- Born: August 1964 Chengdu, Sichuan, China
- Died: 6 March 2020 (aged 55) Beijing, China
- Education: Hunan University Southwestern University of Finance and Economics Southwest Jiaotong University
- Occupations: Executive, politician
- Years active: 1995–2019
- Agent: China State Construction Engineering
- Political party: Chinese Communist Party

Chinese name
- Traditional Chinese: 官慶
- Simplified Chinese: 官庆

Standard Mandarin
- Hanyu Pinyin: Guān Qìng

= Guan Qing =

Guan Qing (官庆; August 1964 – 6 March 2020) was a Chinese business executive and politician who served as chairman of China State Construction Engineering from 2015 to 2019. He was an alternate member of the 19th Central Committee of the Chinese Communist Party.

== Biography ==
Guan was born in Chengdu, Sichuan, in August 1964. He attended Hunan University where he received his bachelor's degree in civil engineering in 1985. After completing his master's degree in thermal engineering from Southwestern University of Finance and Economics in 1990, he attended Southwest Jiaotong University where he obtained his doctor's degree in management science and engineering in 2008.

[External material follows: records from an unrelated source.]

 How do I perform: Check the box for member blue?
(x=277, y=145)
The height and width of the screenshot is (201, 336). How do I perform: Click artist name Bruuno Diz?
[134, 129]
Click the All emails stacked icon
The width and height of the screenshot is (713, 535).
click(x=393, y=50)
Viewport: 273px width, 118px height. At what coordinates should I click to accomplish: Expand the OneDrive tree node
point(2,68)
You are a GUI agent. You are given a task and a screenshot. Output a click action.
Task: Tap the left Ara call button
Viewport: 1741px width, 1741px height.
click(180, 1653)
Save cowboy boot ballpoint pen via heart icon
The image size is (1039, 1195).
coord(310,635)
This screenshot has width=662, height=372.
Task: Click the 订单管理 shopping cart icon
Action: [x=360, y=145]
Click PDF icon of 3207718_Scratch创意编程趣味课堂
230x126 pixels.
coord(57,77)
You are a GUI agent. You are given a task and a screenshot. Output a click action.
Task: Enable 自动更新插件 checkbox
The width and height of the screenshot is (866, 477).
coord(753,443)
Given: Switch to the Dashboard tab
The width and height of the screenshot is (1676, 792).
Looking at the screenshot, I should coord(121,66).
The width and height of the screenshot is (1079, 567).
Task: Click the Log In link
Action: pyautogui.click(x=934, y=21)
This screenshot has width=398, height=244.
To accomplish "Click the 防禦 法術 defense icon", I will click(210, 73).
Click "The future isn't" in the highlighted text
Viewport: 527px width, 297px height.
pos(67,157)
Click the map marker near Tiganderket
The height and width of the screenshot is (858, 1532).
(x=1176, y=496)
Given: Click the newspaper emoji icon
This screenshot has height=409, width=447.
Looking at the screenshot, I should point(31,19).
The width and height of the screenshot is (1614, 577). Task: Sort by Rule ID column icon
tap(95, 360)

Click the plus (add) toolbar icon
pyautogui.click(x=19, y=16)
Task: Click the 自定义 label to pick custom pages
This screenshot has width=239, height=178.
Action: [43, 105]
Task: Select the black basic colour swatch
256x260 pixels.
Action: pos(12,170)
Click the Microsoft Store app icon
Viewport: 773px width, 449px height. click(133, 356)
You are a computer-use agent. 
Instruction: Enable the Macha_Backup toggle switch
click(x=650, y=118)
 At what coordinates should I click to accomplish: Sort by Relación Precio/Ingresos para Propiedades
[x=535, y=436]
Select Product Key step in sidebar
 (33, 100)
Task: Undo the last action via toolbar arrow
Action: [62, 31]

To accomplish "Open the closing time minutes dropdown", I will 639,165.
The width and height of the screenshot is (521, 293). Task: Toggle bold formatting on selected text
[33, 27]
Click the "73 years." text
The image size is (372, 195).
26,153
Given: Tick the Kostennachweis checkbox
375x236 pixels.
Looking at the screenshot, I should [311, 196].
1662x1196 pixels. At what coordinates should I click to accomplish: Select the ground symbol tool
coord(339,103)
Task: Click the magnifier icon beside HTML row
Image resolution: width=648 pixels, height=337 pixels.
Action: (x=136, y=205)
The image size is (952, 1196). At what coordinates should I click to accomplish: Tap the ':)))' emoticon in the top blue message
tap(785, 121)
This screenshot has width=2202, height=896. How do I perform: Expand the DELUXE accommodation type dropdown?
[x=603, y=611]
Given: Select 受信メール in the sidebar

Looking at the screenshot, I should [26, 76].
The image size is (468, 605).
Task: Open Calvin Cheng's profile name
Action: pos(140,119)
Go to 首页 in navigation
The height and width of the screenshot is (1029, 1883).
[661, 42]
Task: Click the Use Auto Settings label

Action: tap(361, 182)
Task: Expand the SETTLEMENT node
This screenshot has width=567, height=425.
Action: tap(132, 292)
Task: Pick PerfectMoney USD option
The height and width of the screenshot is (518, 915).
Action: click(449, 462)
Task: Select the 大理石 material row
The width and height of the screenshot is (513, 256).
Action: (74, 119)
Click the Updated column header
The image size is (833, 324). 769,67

Guan joined the China Southwest Architectural Design and Research Institute (中国建筑西南设计研究院) in January 1995, where he was promoted to vice president in 1998 and to president in 2003. He was named a deputy governor of China State Construction Engineering in 2008. He moved up the ranks to become general manager in April 2011 and chairman in May 2015. In October 2017, he became an alternate of the 19th Central Committee of the Chinese Communist Party. In September 2019, he was removed from public office due to illness.

On 6 March 2020, he died from brain tumor in Beijing, at the age of 55.